The pig was a growing, fuzzy blob, the sharply focused orange insert of the front sight his entire world. He pulled the trigger. The chrome-frosted hammer rose and fell. The short-barreled S&W roared and bucked. He neither heard nor felt it. A ball of blue flame at the muzzle lit the woods for yards around. Danny didn't see it. All he knew was that the big silver slug had plowed a furrow in the leaves behind his target. The wild pig kept coming, straight for his legs the way they'd said it would.
He fired again, to no visible effect, then leaped at the lowest branch of a nearby tree he hadn't consciously realized was there. Scrambling until he straddled the limb, he saw the animal below him shaking itself as if it had crashed headlong into the trunk. He regretted missing that.
Aiming carefully with one hand as his other held him steady in the tree, he shot the pig between the shoulder blades. This time he felt the impact of the .44 magnum in his palm and saw the muzzle bloom with fire, although he couldn't remember hearing the report afterward. The pig went down as if a safe had been dropped on it and didn't even quiver afterward.

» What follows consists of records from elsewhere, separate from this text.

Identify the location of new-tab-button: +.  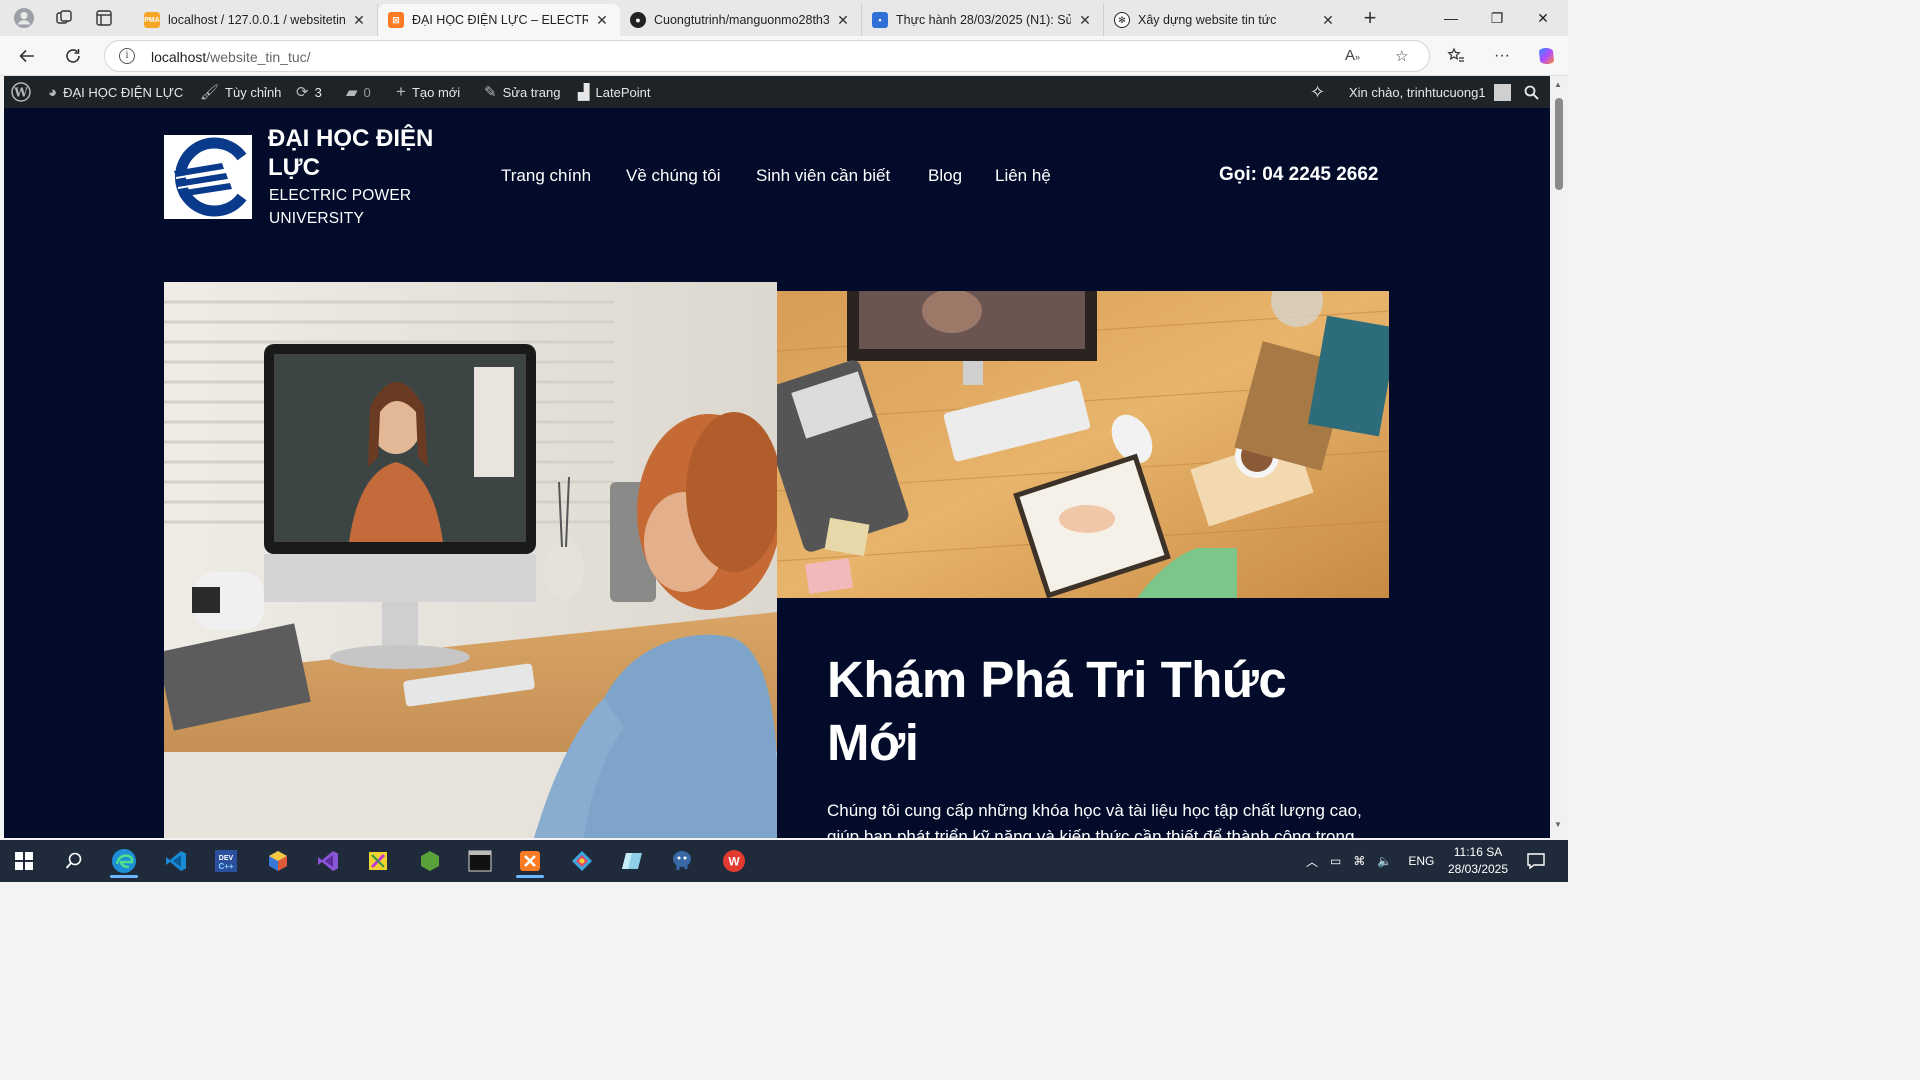
(1370, 19).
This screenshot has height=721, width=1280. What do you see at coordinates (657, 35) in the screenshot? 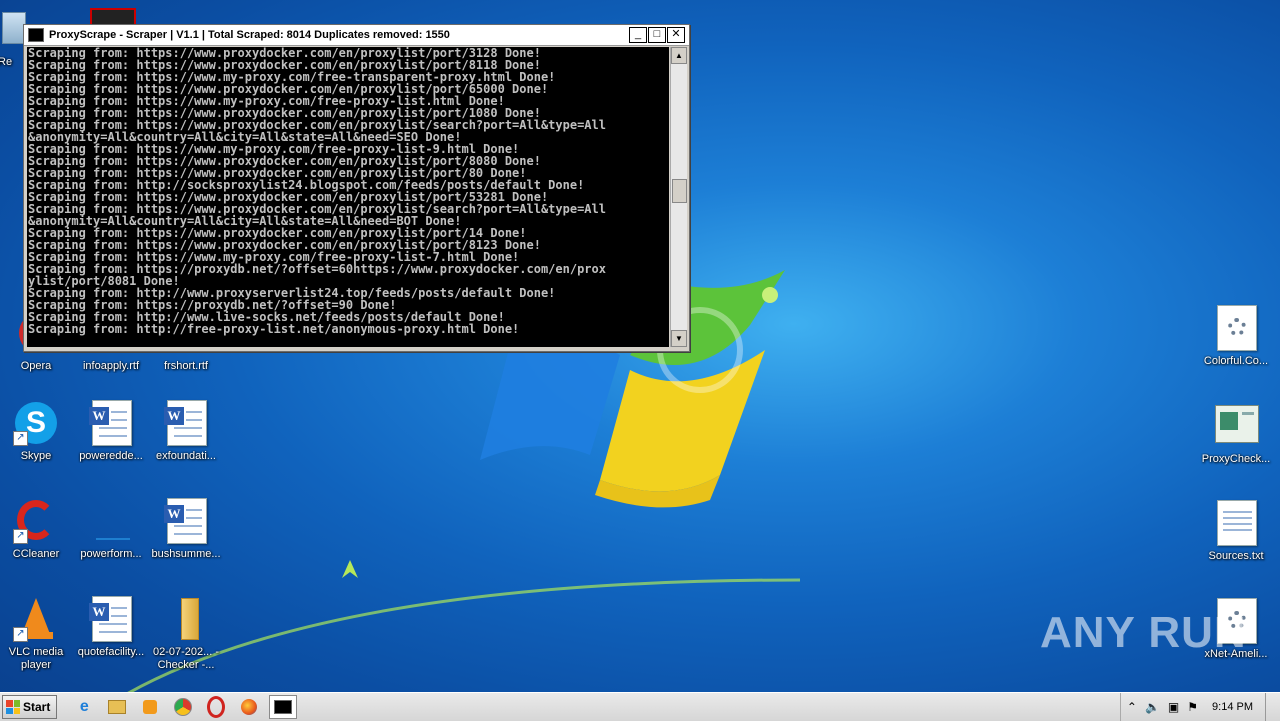
I see `maximize-button: □` at bounding box center [657, 35].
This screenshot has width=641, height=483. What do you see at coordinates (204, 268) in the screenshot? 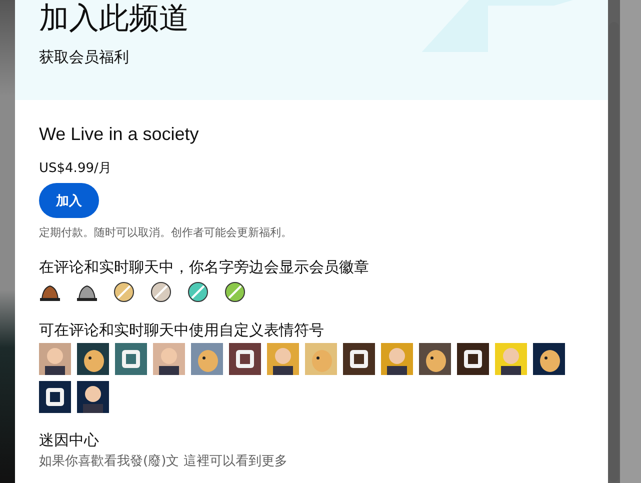
I see `perk-title: 在评论和实时聊天中，你名字旁边会显示会员徽章` at bounding box center [204, 268].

"Congratulations, my boy!" From the branch above him, he heard the voice of Dlee Raftan Saon. He turned his head. The physician clung upside down to the tree with four limbs. "Low gravity's a wonderful thing, isn't it?" The insect being laughed. "You've shot a razorback sow, much hardier and more tenacious than the boar."
"Tell me about it!" Danny grinned. He dropped to the ground, his hands shaking a little as he reholstered the revolver. "Tonight I'm bringing home the bacon!"